Postgres for an Oracle DBA

Postgres for an Oracle DBA

An Introduction to Postgres for Oracle DBAs

David Bergmeier, Senior Database Consultant MGA

Introduction

This article seeks to introduce Postgres to the Oracle DBA. I will attempt to describe Postgres features using Oracle concepts and terminology. We will only consider the main community edition of Postgres – the free, open source one.

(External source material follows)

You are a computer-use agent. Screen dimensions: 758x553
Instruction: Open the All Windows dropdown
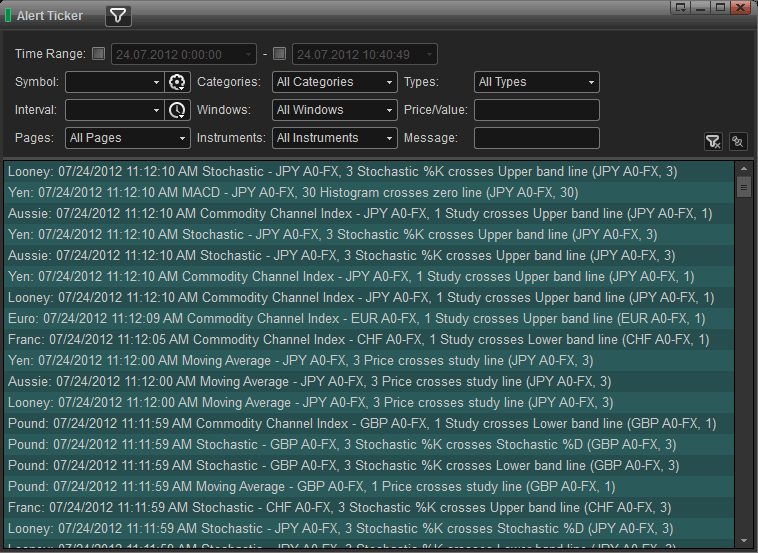334,110
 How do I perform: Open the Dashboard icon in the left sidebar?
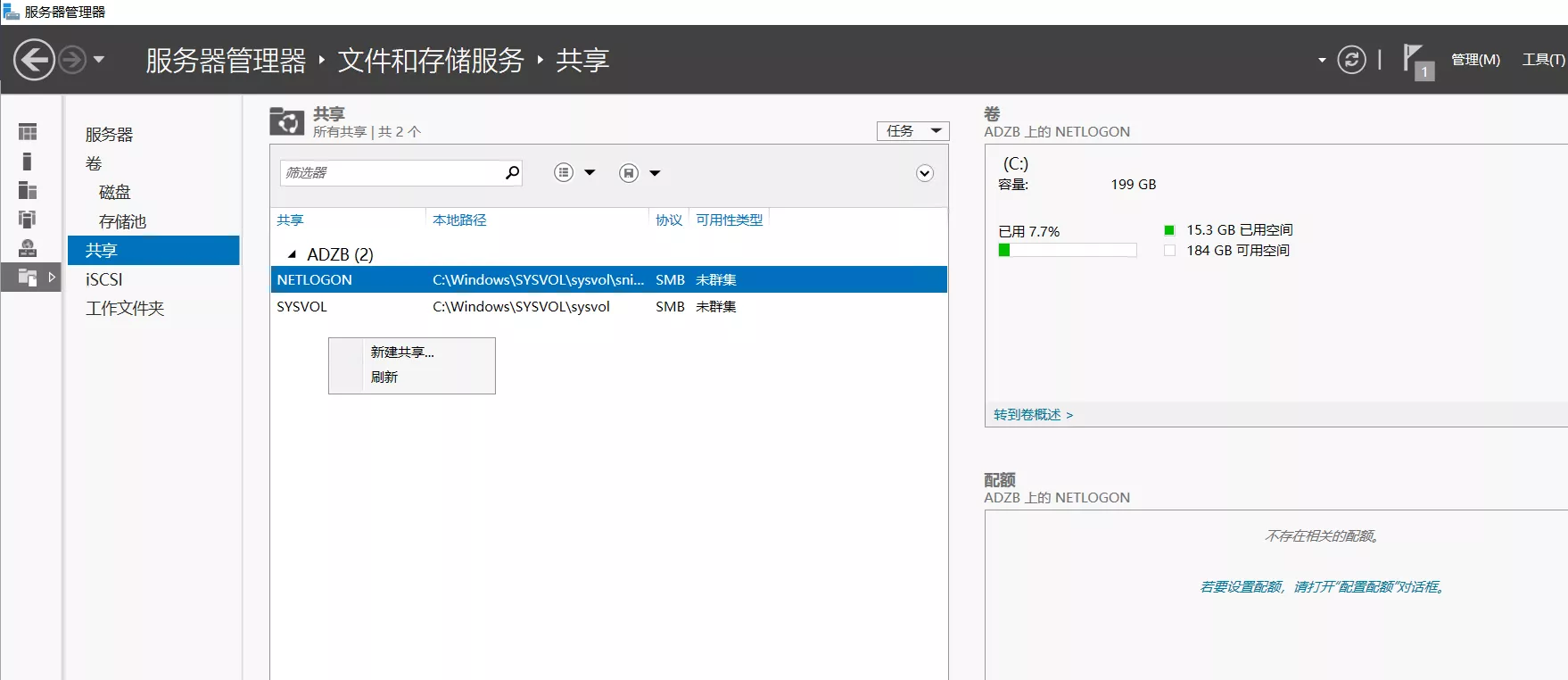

For a much closer Oracle experience with Postgres, have a look at Enterprise DB. Their version of Postgres has an Oracle compatibility layer that provides many features so that Oracle data and code (packages, procedures, triggers, etc.) can be easily converted. They also provide paid support options (for both EDB and the free Postgres) so arguments for not moving to Postgres due to “lack of support” are no longer valid.

Linux Operating System

Oracle only supports a limited number of Linux distributions, and in my experience, RedHat is the most commonly used. I will make a grand assumption that most Oracle DBAs working on Linux will be familiar with RedHat (RHEL-6 or RHEL-7). I will tend to favour RHEL-6. So if you’re an Oracle DBA looking to learn some Postgres, do yourself a favour and learn on a distro you’re already familiar with.

Postgres supports a much wider range of Linux distributions so it’s not unusual to see Ubuntu, Debian or FreeBSD. This article uses examples from Centos 6 to keep things familiar.

If you’re just starting out, I suggest you grab a copy of Oracle VirtualBox and setup a Centos 6 or 7 virtual machine. Postgres can run adequately (for learning) on a VM with as little as 1GB of RAM.

Software owner

Oracle is usually installed under a Linux account called “oracle” (ignoring databases running SAP systems) with primary group “oinstall”.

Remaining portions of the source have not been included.